Business combination
Acquisitions are accounted for using the acquisition method. Goodwill is measured at the acquisition date as the excess of the purchase price over the fair value of the assets acquired and liabilities assumed. Significant estimates and assumptions are made by management to value such assets and liabilities. Although the Company believes that those estimates and assumptions are reasonable and appropriate, they are inherently uncertain and subject to refinement. Additional information related to the acquisition date fair value of acquired assets and assumed liabilities obtained during the measurement period, not to exceed one year, may result in changes to the recorded values of such assets and liabilities, resulting in an offsetting adjustment to the goodwill associated with the business acquired. Uncertain tax positions and tax-related valuation allowances are initially established in connection with a business combination as of the acquisition date. The Company continues to collect information and reevaluate these estimates and assumptions. Any contingent consideration payable is recognized at fair value at the acquisition date. Liability-classified contingent consideration is remeasured each reporting period, with changes in fair value recognized in earnings until the contingent consideration is settled. Acquisition related costs incurred in connection with a business combination are expensed as incurred.
Revenue recognition
The core principle of Accounting Standards Codification ("ASC") 606, Revenue from Contracts with Customers (Topic 606) is to recognize revenue to depict the transfer of promised goods or services to customers in an amount that reflects the consideration to which the entity expects to be entitled in exchange for those goods or services. This principle is achieved through applying the following five-step approach:
Identification of the contract, or contracts, with a customer - A contract with a customer exists when (i) the Company enters into an enforceable contract with a customer that defines each party’s rights regarding the goods or services to be transferred and identifies the payment terms related to these goods or services, (ii) the contract has commercial substance and, (iii) the Company determines that collection of substantially all consideration for goods or services that are transferred is probable based on the customer’s intent and ability to pay the promised consideration. The Company applies judgment in determining the customer’s ability and intention to pay, which is based on a variety of factors including the customer’s historical payment experience or, in the case of a new customer, published credit and financial information pertaining to the customer. Customer payments received by the Company are non-refundable.

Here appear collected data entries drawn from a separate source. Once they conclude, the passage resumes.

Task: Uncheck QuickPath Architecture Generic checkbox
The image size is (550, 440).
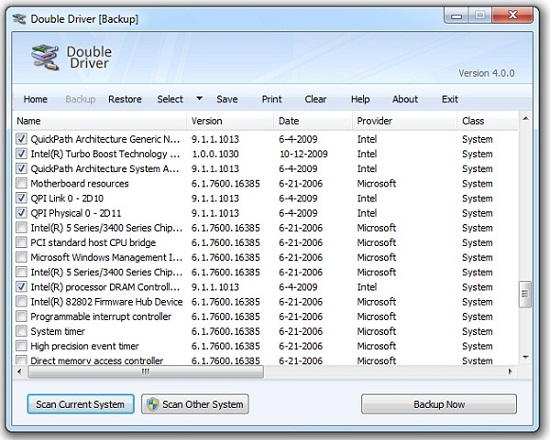Action: (21, 139)
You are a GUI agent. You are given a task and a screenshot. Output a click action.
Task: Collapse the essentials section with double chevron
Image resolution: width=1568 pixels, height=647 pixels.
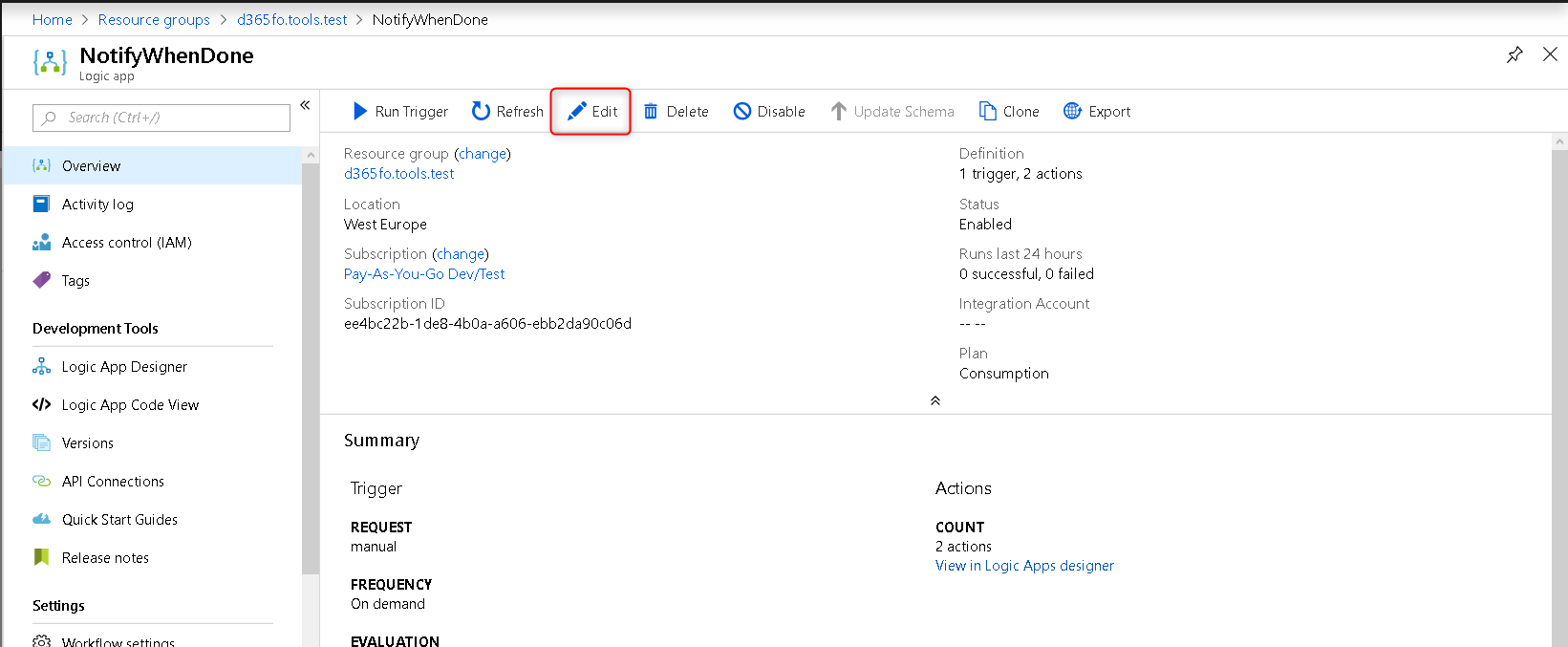935,400
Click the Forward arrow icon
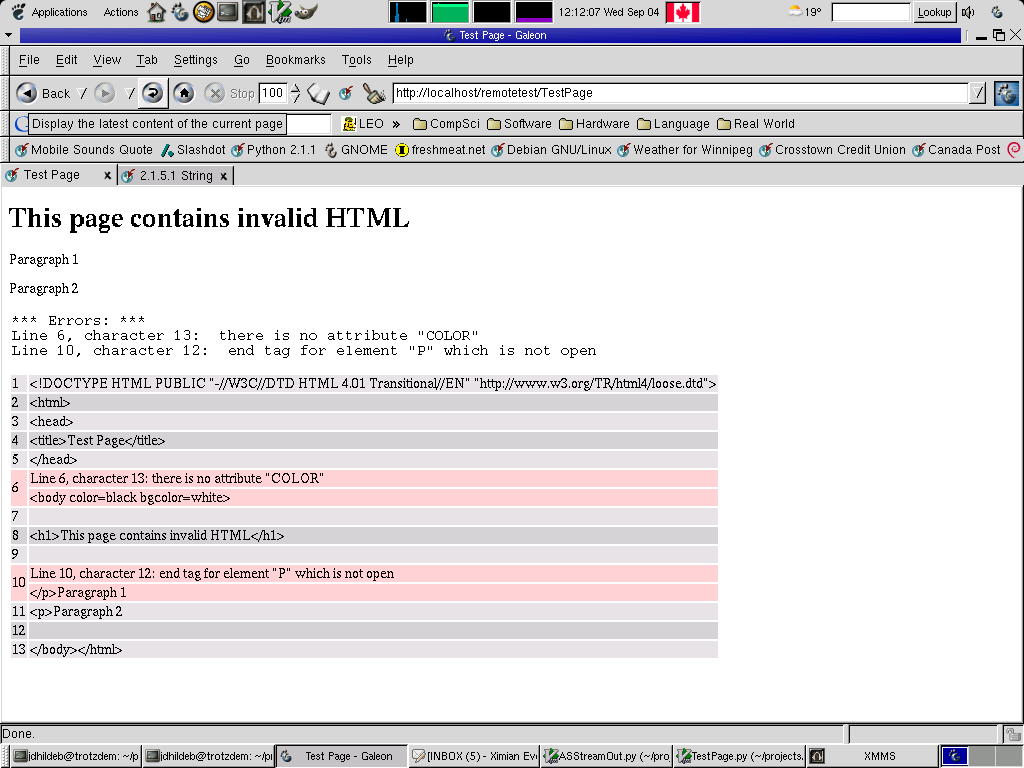 104,93
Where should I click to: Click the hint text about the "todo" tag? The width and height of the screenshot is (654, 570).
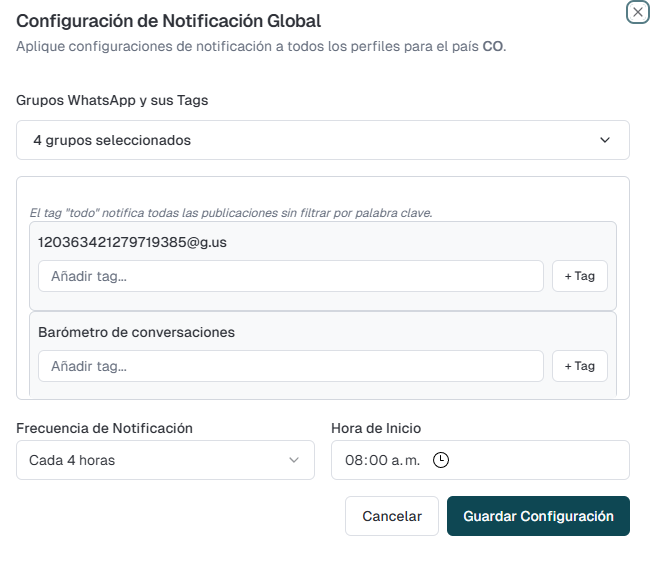click(230, 213)
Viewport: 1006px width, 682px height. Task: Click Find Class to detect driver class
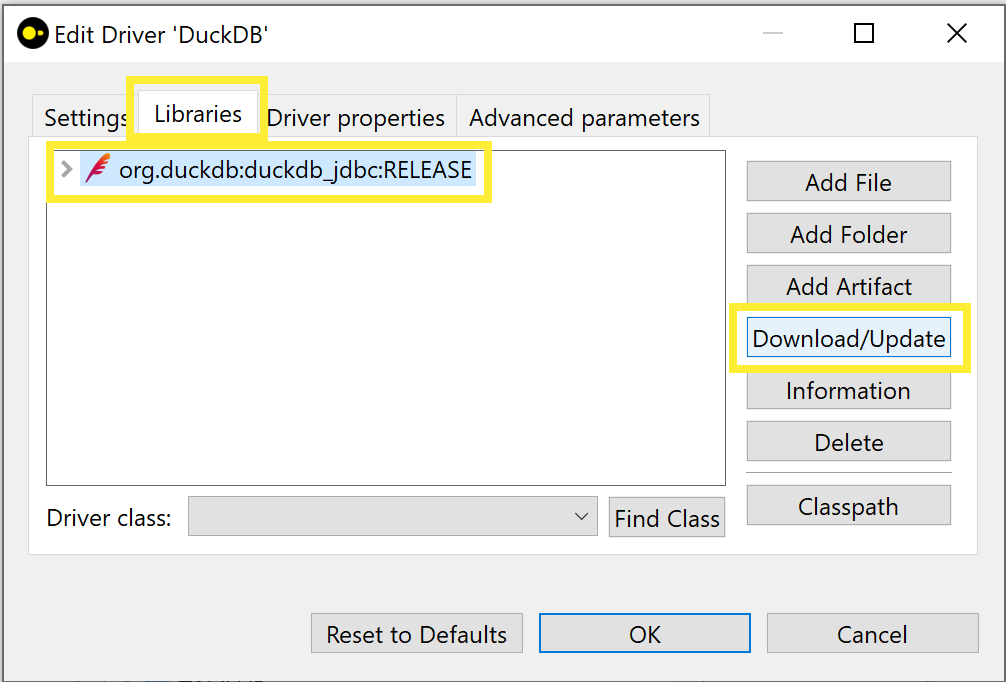[666, 517]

Identification of the performance obligations in the contract - Performance obligations promised in a contract are identified based on the goods or services that will be transferred to the customer that are capable of being both: a) functionally distinct, whereby the customer can benefit from the goods or service either on their own or together with other resources that are readily available from third parties or from the Company, and b) contractually distinct, whereby the transfer of the goods or services is separately identifiable from other promises in the contract. To the extent a contract includes multiple promised goods or services, the Company applies judgment to determine whether promised goods or services are capable of being distinct and distinct in the context of the contract. If these criteria are not met the promised goods or services are accounted for as a combined performance obligation.

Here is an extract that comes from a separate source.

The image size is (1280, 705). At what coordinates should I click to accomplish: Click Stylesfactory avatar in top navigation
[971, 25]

Determination of the transaction price - The transaction price is determined based on the consideration to which the Company will be entitled in exchange for transferring goods or services to the customer.
Allocation of the transaction price to the performance obligations in the contract - If the contract contains a single performance obligation, the entire transaction price is allocated to the single performance obligation. Contracts that contain multiple performance obligations require an allocation of the transaction price to each performance obligation based on a relative standalone selling price, (SSP) basis. The Company determines standalone selling price based on the price at which the performance obligation is sold separately. If the standalone selling price is not observable through past transactions, the Company estimates the standalone selling price taking into account available information such as market conditions and internally approved pricing guidelines related to the performance obligations.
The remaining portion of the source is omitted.